■ WORK TO BE COMPLETED ■
For this exercise, restate the data below with no change at all.

■ DATA FOR THIS TASK ■
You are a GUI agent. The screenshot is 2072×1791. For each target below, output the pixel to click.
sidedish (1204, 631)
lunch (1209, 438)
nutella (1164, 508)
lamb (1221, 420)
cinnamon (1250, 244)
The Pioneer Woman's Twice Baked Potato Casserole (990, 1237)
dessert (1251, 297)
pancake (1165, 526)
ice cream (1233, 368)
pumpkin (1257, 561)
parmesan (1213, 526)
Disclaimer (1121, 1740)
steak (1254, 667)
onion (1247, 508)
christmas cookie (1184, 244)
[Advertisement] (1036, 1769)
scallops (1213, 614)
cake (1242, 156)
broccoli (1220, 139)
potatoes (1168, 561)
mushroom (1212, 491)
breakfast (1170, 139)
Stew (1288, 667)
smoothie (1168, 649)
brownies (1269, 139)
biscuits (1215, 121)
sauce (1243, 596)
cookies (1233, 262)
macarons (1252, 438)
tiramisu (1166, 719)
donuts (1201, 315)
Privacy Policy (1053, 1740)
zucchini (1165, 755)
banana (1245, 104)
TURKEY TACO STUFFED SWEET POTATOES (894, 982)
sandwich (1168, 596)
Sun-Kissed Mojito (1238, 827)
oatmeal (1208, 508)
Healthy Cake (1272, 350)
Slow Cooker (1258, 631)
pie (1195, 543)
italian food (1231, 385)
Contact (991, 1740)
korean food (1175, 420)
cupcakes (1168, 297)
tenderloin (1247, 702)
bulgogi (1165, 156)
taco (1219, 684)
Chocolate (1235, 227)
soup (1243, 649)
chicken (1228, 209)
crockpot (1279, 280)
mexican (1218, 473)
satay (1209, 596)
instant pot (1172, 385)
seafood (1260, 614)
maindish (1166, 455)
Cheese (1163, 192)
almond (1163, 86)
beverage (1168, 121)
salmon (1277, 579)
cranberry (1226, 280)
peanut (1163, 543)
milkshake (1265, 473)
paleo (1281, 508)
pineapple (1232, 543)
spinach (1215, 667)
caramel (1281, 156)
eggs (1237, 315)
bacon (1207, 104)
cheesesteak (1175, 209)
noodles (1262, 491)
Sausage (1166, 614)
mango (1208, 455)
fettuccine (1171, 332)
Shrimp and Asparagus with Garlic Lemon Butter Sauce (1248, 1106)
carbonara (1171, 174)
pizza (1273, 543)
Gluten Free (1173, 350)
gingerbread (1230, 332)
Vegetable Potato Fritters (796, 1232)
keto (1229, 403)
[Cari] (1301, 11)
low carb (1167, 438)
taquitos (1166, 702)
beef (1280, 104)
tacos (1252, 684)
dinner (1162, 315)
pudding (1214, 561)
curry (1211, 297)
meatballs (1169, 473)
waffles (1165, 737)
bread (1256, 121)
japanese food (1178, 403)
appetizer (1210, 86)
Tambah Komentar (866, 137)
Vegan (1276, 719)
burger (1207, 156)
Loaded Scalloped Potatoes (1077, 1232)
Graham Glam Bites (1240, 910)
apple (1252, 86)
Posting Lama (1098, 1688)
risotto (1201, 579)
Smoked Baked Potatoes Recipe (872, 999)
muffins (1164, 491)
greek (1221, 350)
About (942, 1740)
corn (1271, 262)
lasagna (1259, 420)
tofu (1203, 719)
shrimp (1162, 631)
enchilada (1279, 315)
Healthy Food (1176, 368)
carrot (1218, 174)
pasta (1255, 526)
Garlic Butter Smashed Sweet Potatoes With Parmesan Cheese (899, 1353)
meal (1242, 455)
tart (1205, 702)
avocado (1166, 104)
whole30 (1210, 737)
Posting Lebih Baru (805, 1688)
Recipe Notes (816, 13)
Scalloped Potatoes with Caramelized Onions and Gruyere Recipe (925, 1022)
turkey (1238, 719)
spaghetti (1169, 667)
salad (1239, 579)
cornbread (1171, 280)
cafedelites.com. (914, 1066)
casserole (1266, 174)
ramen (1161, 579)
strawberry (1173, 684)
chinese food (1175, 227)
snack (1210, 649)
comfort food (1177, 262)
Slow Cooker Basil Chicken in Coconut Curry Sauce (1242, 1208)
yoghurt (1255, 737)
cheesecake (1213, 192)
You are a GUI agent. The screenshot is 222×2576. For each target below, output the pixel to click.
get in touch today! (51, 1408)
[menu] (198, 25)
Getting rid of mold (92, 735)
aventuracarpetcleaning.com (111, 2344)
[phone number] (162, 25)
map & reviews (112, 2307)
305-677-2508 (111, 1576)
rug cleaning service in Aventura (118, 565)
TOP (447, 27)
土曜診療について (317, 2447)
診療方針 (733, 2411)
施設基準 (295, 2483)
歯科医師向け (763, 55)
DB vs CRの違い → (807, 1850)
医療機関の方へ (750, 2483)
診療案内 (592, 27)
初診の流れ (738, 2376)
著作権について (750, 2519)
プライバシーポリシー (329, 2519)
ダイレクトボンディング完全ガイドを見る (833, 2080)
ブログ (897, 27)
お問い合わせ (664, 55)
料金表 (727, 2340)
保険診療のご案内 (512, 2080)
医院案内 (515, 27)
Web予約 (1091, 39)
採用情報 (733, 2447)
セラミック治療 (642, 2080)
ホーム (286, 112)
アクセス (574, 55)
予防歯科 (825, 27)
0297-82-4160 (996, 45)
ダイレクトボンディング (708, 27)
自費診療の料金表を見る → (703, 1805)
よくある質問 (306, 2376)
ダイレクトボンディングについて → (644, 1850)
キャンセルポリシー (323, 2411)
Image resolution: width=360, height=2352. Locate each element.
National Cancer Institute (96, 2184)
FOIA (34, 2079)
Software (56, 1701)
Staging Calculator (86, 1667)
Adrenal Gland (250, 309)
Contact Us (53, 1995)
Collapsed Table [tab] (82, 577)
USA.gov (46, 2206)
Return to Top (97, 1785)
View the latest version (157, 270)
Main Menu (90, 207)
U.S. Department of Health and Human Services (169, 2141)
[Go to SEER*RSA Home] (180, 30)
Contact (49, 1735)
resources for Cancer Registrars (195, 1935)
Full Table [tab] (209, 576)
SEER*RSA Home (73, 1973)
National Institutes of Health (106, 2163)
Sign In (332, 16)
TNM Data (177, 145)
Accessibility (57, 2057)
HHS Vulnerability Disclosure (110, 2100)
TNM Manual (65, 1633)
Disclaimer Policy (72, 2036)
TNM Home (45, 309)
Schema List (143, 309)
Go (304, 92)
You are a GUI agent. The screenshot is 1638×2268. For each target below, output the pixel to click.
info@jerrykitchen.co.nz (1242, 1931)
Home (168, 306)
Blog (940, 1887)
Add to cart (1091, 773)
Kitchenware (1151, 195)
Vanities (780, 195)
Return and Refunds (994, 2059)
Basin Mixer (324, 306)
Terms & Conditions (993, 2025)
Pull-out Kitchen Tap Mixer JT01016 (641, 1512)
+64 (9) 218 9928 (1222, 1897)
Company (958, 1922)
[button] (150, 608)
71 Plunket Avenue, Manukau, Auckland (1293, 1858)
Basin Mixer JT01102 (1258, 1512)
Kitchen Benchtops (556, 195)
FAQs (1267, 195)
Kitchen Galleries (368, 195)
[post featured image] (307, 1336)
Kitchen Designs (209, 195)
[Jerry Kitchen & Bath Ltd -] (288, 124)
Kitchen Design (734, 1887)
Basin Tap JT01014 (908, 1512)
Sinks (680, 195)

■ FINAL ANSWER ■
You are a GUI agent. The screenshot is 2072×1791. For each target below, output the pixel to click.
sidedish (1204, 631)
lunch (1209, 438)
nutella (1164, 508)
lamb (1221, 420)
cinnamon (1250, 244)
The Pioneer Woman's Twice Baked Potato Casserole (990, 1237)
dessert (1251, 297)
pancake (1165, 526)
ice cream (1233, 368)
pumpkin (1257, 561)
parmesan (1213, 526)
Disclaimer (1121, 1740)
steak (1254, 667)
onion (1247, 508)
christmas cookie (1184, 244)
[Advertisement] (1036, 1769)
scallops (1213, 614)
cake (1242, 156)
broccoli (1220, 139)
potatoes (1168, 561)
mushroom (1212, 491)
breakfast (1170, 139)
Stew (1288, 667)
smoothie (1168, 649)
brownies (1269, 139)
biscuits (1215, 121)
sauce (1243, 596)
cookies (1233, 262)
macarons (1252, 438)
tiramisu (1166, 719)
donuts (1201, 315)
Privacy Policy (1053, 1740)
zucchini (1165, 755)
banana (1245, 104)
TURKEY TACO STUFFED SWEET POTATOES (894, 982)
sandwich (1168, 596)
Sun-Kissed Mojito (1238, 827)
oatmeal (1208, 508)
Healthy Cake (1272, 350)
Slow Cooker (1258, 631)
pie (1195, 543)
italian food (1231, 385)
Contact (991, 1740)
korean food (1175, 420)
cupcakes (1168, 297)
tenderloin (1247, 702)
bulgogi (1165, 156)
taco (1219, 684)
Chocolate (1235, 227)
soup (1243, 649)
chicken (1228, 209)
crockpot (1279, 280)
mexican (1218, 473)
satay (1209, 596)
instant pot (1172, 385)
seafood (1260, 614)
maindish (1166, 455)
Cheese (1163, 192)
almond (1163, 86)
beverage (1168, 121)
salmon (1277, 579)
cranberry (1226, 280)
peanut (1163, 543)
milkshake (1265, 473)
paleo (1281, 508)
pineapple (1232, 543)
spinach (1215, 667)
caramel (1281, 156)
eggs (1237, 315)
bacon (1207, 104)
cheesesteak (1175, 209)
noodles (1262, 491)
Sausage (1166, 614)
mango (1208, 455)
fettuccine (1171, 332)
Shrimp and Asparagus with Garlic Lemon Butter Sauce (1248, 1106)
carbonara (1171, 174)
pizza (1273, 543)
Gluten Free (1173, 350)
gingerbread (1230, 332)
Vegetable Potato Fritters (796, 1232)
keto (1229, 403)
[Cari] (1301, 11)
low carb (1167, 438)
taquitos (1166, 702)
beef (1280, 104)
tacos (1252, 684)
dinner (1162, 315)
pudding (1214, 561)
curry (1211, 297)
meatballs (1169, 473)
waffles (1165, 737)
bread (1256, 121)
japanese food (1178, 403)
appetizer (1210, 86)
Tambah Komentar (866, 137)
Vegan (1276, 719)
burger (1207, 156)
Loaded Scalloped Potatoes (1077, 1232)
Graham Glam Bites (1240, 910)
apple (1252, 86)
Posting Lama (1098, 1688)
risotto (1201, 579)
Smoked Baked Potatoes Recipe (872, 999)
muffins (1164, 491)
greek (1221, 350)
About (942, 1740)
corn (1271, 262)
lasagna (1259, 420)
tofu (1203, 719)
shrimp (1162, 631)
enchilada (1279, 315)
Healthy Food (1176, 368)
carrot (1218, 174)
pasta (1255, 526)
Garlic Butter Smashed Sweet Potatoes With Parmesan Cheese (899, 1353)
meal (1242, 455)
tart (1205, 702)
avocado (1166, 104)
whole30 (1210, 737)
Posting Lebih Baru (805, 1688)
Recipe Notes (816, 13)
Scalloped Potatoes with Caramelized Onions and Gruyere Recipe (925, 1022)
turkey (1238, 719)
spaghetti (1169, 667)
salad (1239, 579)
cornbread (1171, 280)
cafedelites.com. (914, 1066)
casserole (1266, 174)
ramen (1161, 579)
strawberry (1173, 684)
chinese food (1175, 227)
snack (1210, 649)
comfort food (1177, 262)
Slow Cooker Basil Chicken in Coconut Curry Sauce (1242, 1208)
yoghurt (1255, 737)
cheesecake (1213, 192)
You are a GUI agent. The screenshot is 222×2576. For each target below, output the pixel to click.
get in touch today! (51, 1408)
[menu] (198, 25)
Getting rid of mold (92, 735)
aventuracarpetcleaning.com (111, 2344)
[phone number] (162, 25)
map & reviews (112, 2307)
305-677-2508 (111, 1576)
rug cleaning service in Aventura (118, 565)
TOP (447, 27)
土曜診療について (317, 2447)
診療方針 (733, 2411)
施設基準 (295, 2483)
歯科医師向け (763, 55)
DB vs CRの違い → (807, 1850)
医療機関の方へ (750, 2483)
診療案内 (592, 27)
初診の流れ (738, 2376)
著作権について (750, 2519)
プライバシーポリシー (329, 2519)
ダイレクトボンディング完全ガイドを見る (833, 2080)
ブログ (897, 27)
お問い合わせ (664, 55)
料金表 (727, 2340)
保険診療のご案内 (512, 2080)
医院案内 (515, 27)
Web予約 (1091, 39)
採用情報 (733, 2447)
セラミック治療 (642, 2080)
ホーム (286, 112)
アクセス (574, 55)
予防歯科 (825, 27)
0297-82-4160 (996, 45)
ダイレクトボンディング (708, 27)
自費診療の料金表を見る → (703, 1805)
よくある質問 (306, 2376)
ダイレクトボンディングについて → (644, 1850)
キャンセルポリシー (323, 2411)
Image resolution: width=360, height=2352. Locate each element.
National Cancer Institute (96, 2184)
FOIA (34, 2079)
Software (56, 1701)
Staging Calculator (86, 1667)
Adrenal Gland (250, 309)
Contact Us (53, 1995)
Collapsed Table [tab] (82, 577)
USA.gov (46, 2206)
Return to Top (97, 1785)
View the latest version (157, 270)
Main Menu (90, 207)
U.S. Department of Health and Human Services (169, 2141)
[Go to SEER*RSA Home] (180, 30)
Contact (49, 1735)
resources for Cancer Registrars (195, 1935)
Full Table [tab] (209, 576)
SEER*RSA Home (73, 1973)
National Institutes of Health (106, 2163)
Sign In (332, 16)
TNM Data (177, 145)
Accessibility (57, 2057)
HHS Vulnerability Disclosure (110, 2100)
TNM Manual (65, 1633)
Disclaimer Policy (72, 2036)
TNM Home (45, 309)
Schema List (143, 309)
Go (304, 92)
You are a GUI agent. The screenshot is 1638×2268. For each target below, output the pixel to click.
info@jerrykitchen.co.nz (1242, 1931)
Home (168, 306)
Blog (940, 1887)
Add to cart (1091, 773)
Kitchenware (1151, 195)
Vanities (780, 195)
Return and Refunds (994, 2059)
Basin Mixer (324, 306)
Terms & Conditions (993, 2025)
Pull-out Kitchen Tap Mixer JT01016 (641, 1512)
+64 (9) 218 9928 (1222, 1897)
Company (958, 1922)
[button] (150, 608)
71 Plunket Avenue, Manukau, Auckland (1293, 1858)
Basin Mixer JT01102 (1258, 1512)
Kitchen Benchtops (556, 195)
FAQs (1267, 195)
Kitchen Galleries (368, 195)
[post featured image] (307, 1336)
Kitchen Designs (209, 195)
[Jerry Kitchen & Bath Ltd -] (288, 124)
Kitchen Design (734, 1887)
Basin Tap JT01014 (908, 1512)
Sinks (680, 195)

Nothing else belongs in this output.